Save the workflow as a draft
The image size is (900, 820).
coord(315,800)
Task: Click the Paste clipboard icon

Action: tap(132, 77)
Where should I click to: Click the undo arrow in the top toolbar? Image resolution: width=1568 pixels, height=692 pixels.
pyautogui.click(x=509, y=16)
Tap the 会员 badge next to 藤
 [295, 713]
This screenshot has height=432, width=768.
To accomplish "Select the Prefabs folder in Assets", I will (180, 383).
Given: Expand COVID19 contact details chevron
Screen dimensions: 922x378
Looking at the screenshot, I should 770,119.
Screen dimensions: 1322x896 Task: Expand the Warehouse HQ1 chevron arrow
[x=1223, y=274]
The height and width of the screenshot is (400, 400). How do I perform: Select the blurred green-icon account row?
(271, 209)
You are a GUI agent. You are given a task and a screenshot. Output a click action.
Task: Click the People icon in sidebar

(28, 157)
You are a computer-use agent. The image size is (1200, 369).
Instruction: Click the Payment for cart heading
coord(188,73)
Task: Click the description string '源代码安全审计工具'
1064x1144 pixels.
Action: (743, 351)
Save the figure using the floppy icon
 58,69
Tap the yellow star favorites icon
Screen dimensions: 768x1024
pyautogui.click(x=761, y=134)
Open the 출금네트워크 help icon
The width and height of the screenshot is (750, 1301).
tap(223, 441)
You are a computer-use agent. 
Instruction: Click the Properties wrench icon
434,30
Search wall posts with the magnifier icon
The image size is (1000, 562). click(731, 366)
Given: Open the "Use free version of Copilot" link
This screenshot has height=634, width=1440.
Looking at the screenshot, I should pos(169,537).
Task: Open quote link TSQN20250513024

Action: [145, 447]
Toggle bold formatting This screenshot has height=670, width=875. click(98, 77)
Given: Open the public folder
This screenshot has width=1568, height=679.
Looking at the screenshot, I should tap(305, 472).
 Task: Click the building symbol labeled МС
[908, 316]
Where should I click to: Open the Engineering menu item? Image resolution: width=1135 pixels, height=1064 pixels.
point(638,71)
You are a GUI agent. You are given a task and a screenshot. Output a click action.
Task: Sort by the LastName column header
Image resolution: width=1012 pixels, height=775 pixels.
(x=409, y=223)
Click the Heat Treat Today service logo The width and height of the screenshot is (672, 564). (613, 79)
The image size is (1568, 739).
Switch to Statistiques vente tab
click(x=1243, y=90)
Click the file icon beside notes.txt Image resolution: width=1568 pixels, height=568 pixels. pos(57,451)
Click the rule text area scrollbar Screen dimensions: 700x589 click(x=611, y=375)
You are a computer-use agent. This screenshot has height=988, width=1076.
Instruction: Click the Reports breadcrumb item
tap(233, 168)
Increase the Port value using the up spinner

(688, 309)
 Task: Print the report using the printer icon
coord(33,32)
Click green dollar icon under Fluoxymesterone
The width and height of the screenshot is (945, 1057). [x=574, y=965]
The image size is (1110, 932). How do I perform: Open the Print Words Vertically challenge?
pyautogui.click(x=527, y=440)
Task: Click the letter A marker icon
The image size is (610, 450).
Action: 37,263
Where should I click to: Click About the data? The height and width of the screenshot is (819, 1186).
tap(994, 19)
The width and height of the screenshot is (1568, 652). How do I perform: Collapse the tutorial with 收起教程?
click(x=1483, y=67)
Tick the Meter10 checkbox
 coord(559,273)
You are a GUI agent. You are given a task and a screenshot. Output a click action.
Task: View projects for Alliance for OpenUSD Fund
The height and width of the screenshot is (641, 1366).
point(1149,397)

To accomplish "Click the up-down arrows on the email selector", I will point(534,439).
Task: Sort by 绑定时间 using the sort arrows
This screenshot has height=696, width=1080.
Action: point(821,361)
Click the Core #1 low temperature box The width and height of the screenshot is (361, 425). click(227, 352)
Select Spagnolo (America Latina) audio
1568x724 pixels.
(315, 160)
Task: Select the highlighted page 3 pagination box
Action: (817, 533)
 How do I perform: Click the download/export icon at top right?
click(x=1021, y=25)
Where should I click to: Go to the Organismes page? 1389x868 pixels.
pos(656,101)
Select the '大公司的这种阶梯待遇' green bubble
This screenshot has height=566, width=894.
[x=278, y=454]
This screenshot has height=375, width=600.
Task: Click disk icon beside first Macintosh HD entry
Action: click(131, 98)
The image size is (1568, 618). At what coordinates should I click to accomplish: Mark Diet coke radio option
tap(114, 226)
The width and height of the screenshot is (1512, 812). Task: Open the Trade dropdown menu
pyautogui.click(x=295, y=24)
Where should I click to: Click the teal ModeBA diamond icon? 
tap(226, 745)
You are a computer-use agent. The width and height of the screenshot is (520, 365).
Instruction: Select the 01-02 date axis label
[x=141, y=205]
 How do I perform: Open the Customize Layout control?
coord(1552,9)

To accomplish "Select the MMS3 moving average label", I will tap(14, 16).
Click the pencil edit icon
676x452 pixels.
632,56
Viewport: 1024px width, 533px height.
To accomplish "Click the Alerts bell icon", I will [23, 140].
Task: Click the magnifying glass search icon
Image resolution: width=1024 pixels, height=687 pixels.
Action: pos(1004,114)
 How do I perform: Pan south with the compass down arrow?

▶ Exercise objective
When the line with "The image size is (1110, 932)." is reached in the data above, start copying there, and copy each line exactly until the line with "Task: Sort by 绑定时间 using the sort arrows" has been copied; copy nothing else.

▶ Result
The image size is (1110, 932). How do I perform: Open the Print Words Vertically challenge?
pyautogui.click(x=527, y=440)
Task: Click the letter A marker icon
The image size is (610, 450).
Action: 37,263
Where should I click to: Click About the data? The height and width of the screenshot is (819, 1186).
tap(994, 19)
The width and height of the screenshot is (1568, 652). How do I perform: Collapse the tutorial with 收起教程?
click(x=1483, y=67)
Tick the Meter10 checkbox
 coord(559,273)
You are a GUI agent. You are given a task and a screenshot. Output a click action.
Task: View projects for Alliance for OpenUSD Fund
The height and width of the screenshot is (641, 1366).
point(1149,397)

To accomplish "Click the up-down arrows on the email selector", I will point(534,439).
Task: Sort by 绑定时间 using the sort arrows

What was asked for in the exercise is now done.